Only a slice of the listing below is wanted. Retype the lines from the one containing "Partner with us (257, 12)" through the one containing "[Instagram] (376, 23)", exactly, both ends included.

*** Opening Entries supplied ***

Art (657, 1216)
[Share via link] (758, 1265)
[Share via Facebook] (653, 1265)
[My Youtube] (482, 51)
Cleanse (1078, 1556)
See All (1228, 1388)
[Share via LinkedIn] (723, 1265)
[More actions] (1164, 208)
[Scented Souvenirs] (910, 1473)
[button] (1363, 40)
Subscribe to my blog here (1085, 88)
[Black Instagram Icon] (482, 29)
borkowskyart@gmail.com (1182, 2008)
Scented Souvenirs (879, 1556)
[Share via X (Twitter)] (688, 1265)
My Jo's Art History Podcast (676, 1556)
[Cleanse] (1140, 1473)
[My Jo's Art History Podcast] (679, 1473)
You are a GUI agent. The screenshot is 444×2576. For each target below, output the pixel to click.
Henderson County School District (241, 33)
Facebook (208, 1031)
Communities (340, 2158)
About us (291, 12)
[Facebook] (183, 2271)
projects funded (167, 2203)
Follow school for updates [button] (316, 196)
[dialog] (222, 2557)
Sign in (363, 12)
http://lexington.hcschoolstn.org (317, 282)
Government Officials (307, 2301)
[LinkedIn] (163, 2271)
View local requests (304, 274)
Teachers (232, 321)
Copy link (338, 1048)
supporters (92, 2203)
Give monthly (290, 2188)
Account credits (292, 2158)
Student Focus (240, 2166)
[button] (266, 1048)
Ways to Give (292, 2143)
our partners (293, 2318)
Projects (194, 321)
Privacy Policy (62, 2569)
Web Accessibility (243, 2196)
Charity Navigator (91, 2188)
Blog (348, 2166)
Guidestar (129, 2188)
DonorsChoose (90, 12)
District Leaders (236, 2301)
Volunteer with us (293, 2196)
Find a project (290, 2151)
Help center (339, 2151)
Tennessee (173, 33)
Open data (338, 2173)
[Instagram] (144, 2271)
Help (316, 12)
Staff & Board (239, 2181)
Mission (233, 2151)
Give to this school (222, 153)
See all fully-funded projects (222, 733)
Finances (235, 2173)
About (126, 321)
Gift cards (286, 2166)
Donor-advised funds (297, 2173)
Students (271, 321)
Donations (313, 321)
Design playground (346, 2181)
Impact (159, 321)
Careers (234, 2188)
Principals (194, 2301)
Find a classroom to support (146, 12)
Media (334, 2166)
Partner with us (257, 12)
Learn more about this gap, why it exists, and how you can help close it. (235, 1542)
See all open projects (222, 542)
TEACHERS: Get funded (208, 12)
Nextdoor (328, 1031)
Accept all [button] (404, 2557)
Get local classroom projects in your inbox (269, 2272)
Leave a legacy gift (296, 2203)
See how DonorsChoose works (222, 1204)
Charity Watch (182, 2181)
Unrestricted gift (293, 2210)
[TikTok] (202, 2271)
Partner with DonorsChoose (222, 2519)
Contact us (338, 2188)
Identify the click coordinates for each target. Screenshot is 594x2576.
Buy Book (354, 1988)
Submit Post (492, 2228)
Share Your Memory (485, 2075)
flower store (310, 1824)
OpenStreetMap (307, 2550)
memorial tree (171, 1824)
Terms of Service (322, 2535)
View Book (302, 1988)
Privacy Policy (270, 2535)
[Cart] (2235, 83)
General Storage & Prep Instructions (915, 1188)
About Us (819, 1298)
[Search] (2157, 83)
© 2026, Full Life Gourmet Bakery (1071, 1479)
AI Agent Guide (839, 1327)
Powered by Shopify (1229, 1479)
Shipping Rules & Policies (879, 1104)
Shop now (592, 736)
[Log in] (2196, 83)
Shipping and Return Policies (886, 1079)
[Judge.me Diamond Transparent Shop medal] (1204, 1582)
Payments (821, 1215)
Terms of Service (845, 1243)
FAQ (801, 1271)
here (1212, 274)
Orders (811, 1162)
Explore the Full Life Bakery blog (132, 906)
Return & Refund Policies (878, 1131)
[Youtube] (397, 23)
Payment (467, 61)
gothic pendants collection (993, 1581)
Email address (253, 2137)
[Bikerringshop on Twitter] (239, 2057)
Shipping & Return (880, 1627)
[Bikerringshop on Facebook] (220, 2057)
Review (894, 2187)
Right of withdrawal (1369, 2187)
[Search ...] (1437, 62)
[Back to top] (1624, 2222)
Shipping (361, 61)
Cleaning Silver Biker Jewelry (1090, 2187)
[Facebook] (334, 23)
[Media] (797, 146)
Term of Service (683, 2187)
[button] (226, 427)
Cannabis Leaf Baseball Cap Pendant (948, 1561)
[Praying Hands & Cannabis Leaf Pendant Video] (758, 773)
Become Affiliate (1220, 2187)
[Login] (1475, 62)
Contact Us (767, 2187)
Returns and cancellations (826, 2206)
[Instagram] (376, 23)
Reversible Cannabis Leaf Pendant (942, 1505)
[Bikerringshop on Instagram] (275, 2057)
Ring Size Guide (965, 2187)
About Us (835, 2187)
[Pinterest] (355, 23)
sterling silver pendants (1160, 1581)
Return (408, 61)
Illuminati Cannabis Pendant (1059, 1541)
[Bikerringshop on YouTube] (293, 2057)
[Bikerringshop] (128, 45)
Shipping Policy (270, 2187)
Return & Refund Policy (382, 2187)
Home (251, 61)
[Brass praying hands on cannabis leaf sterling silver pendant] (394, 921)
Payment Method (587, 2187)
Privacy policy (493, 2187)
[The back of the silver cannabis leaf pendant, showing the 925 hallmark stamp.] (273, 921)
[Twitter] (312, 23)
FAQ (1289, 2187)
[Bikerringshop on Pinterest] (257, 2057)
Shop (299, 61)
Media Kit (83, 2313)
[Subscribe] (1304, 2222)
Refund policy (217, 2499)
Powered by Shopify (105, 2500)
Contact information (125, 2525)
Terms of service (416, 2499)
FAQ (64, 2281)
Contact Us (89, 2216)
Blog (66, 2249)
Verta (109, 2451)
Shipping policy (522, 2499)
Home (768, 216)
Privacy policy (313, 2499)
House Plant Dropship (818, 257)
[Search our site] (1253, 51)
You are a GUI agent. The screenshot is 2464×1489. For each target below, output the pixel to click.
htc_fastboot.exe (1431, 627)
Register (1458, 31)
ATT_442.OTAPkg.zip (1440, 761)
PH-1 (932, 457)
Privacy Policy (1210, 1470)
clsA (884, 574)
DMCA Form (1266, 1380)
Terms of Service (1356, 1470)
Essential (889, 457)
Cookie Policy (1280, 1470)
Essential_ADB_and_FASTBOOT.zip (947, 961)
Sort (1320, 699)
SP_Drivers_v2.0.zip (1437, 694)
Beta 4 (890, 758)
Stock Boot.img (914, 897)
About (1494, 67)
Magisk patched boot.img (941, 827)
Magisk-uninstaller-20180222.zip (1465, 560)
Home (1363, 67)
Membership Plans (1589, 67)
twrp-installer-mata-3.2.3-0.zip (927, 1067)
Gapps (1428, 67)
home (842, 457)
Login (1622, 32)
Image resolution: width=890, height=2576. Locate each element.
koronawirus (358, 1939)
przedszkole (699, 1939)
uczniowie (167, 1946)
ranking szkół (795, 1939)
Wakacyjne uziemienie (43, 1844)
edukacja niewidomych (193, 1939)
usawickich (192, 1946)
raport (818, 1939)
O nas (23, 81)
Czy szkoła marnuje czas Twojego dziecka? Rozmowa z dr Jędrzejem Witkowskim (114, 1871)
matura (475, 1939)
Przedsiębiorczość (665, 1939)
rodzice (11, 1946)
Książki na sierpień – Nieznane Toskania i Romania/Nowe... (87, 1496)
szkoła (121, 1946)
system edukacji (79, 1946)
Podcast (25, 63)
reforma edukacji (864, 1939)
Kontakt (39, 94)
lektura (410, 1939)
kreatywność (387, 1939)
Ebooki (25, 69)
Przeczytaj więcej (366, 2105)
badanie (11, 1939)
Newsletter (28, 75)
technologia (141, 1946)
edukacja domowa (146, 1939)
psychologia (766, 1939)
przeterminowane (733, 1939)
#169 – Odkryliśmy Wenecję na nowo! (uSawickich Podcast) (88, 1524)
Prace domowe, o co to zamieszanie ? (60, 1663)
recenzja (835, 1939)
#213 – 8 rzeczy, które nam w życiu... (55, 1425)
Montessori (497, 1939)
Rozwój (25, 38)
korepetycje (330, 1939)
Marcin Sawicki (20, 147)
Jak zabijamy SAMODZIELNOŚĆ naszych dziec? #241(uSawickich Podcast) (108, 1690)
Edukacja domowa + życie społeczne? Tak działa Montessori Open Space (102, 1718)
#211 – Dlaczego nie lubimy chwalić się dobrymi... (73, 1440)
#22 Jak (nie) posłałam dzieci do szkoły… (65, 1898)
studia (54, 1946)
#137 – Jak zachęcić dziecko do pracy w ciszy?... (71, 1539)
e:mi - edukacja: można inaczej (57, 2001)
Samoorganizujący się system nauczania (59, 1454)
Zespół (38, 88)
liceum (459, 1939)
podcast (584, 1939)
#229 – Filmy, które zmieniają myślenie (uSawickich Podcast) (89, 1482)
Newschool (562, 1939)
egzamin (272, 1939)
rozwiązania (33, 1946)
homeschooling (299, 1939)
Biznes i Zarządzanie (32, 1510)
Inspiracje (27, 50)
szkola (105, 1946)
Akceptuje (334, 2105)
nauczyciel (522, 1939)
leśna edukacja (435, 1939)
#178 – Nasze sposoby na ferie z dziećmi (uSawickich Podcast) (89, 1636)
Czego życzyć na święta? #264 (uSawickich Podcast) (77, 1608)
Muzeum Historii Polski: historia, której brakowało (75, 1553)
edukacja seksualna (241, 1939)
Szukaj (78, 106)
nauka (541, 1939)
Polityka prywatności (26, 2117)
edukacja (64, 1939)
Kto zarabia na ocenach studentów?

*** Closing Entries supplied ***

Result for this task.
Partner with us (257, 12)
Learn more about this gap, why it exists, and how you can help close it. (235, 1542)
See all open projects (222, 542)
TEACHERS: Get funded (208, 12)
Nextdoor (328, 1031)
Accept all [button] (404, 2557)
Get local classroom projects in your inbox (269, 2272)
Leave a legacy gift (296, 2203)
See how DonorsChoose works (222, 1204)
Charity Watch (182, 2181)
Unrestricted gift (293, 2210)
[TikTok] (202, 2271)
Partner with DonorsChoose (222, 2519)
Contact us (338, 2188)
Identify the click coordinates for each target. Screenshot is 594x2576.
Buy Book (354, 1988)
Submit Post (492, 2228)
Share Your Memory (485, 2075)
flower store (310, 1824)
OpenStreetMap (307, 2550)
memorial tree (171, 1824)
Terms of Service (322, 2535)
View Book (302, 1988)
Privacy Policy (270, 2535)
[Cart] (2235, 83)
General Storage & Prep Instructions (915, 1188)
About Us (819, 1298)
[Search] (2157, 83)
© 2026, Full Life Gourmet Bakery (1071, 1479)
AI Agent Guide (839, 1327)
Powered by Shopify (1229, 1479)
Shipping Rules & Policies (879, 1104)
Shop now (592, 736)
[Log in] (2196, 83)
Shipping and Return Policies (886, 1079)
[Judge.me Diamond Transparent Shop medal] (1204, 1582)
Payments (821, 1215)
Terms of Service (845, 1243)
FAQ (801, 1271)
here (1212, 274)
Orders (811, 1162)
Explore the Full Life Bakery blog (132, 906)
Return & Refund Policies (878, 1131)
[Youtube] (397, 23)
Payment (467, 61)
gothic pendants collection (993, 1581)
Email address (253, 2137)
[Bikerringshop on Twitter] (239, 2057)
Shipping & Return (880, 1627)
[Bikerringshop on Facebook] (220, 2057)
Review (894, 2187)
Right of withdrawal (1369, 2187)
[Search ...] (1437, 62)
[Back to top] (1624, 2222)
Shipping (361, 61)
Cleaning Silver Biker Jewelry (1090, 2187)
[Facebook] (334, 23)
[Media] (797, 146)
Term of Service (683, 2187)
[button] (226, 427)
Cannabis Leaf Baseball Cap Pendant (948, 1561)
[Praying Hands & Cannabis Leaf Pendant Video] (758, 773)
Become Affiliate (1220, 2187)
[Login] (1475, 62)
Contact Us (767, 2187)
Returns and cancellations (826, 2206)
[Instagram] (376, 23)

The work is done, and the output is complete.